** GIVEN TEXT **
┄┄┄┄┄┄┄┄┄┄

The present invention relates to ophthalmic depot formulations for treatment of ocular diseases, in particular treatment of retinal and choroidal diseases.
Ocular diseases are difficult to treat as introduction of active agents into the eye and maintenance of therapeutically effective concentration thereof is difficult.
Oral administration of an active agent or parenteral administration of an active agent to a site other than the eye provides the active agent systemically. In order to achieve effective intraocular concentrations, systemic administration may necessitate administration of often unacceptably high levels of the active agent.
Injection of compositions comprising an active agent into the eye may be ineffective as the active agent may be washed out or is depleted from within the eye into the general circulation resulting in necessity for repeated administration, e.g. three injections in three to 42 days as described in U.S. Pat. No. 5,632,984.
Introduction of slow release compositions, i.e. implants, into the eye, e.g. into an anterior segment or posterior segment of an eye as described in U.S. Pat. No. 4,853,224, e.g. into the suprachoroidal space or pars plana of the eye as described in U.S. Pat. No. 5,164,188, or e.g. into a site extrinsic to the vitreous comprising a suprachoroidal space, an avascular region of an eye, or a surgically-induced avascular region as described in U.S. Pat. No. 5,824,072, by injection or surgical methods such as laser ablation, photocoagulation, cryotherapy, heat coagulation and the like is extremely painful and stressful for the patient. Implants may have to be removed when therapy is completed or no longer efficacious. Applicants have found that ophthalmic depot formulations comprising an active agent may be administered, periocularly, e.g. retrobulbarly or sub-tenonly, or subconjunctivally.
Accordingly in one aspect, the present invention provides an ophthalmic depot formulation, comprising an active agent e.g. for periocular, e.g. retrobulbar or sub-tenon, or subconjunctival administration.

┄┄┄┄┄┄┄┄┄┄

** RECORDED DATA **

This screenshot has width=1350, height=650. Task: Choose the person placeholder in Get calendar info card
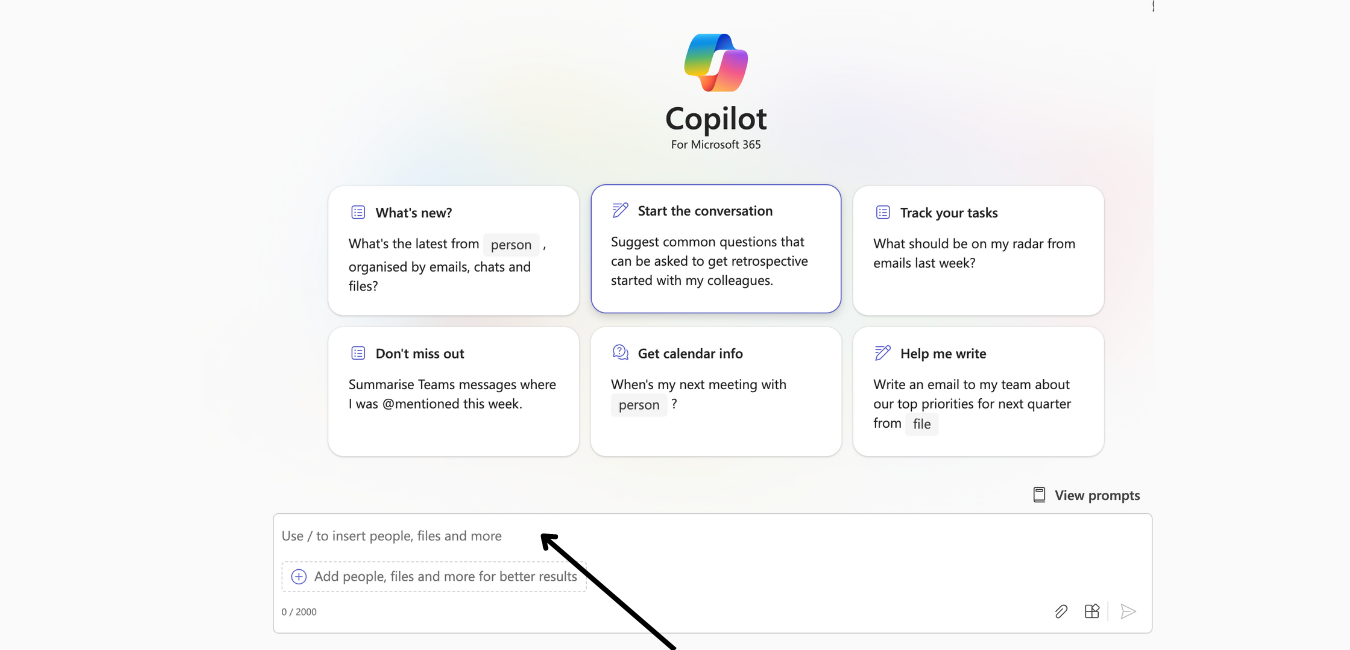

┄┄┄┄┄┄┄┄┄┄

** ACTIVITY **
Rewrite the passage on ophthalmic depot formulations from the words "Oral administration of" through the words "the active agent.", replacing "systemically" with "throughout the body".

** ANSWER FOR THE TASK **
Oral administration of an active agent or parenteral administration of an active agent to a site other than the eye provides the active agent throughout the body. In order to achieve effective intraocular concentrations, systemic administration may necessitate administration of often unacceptably high levels of the active agent.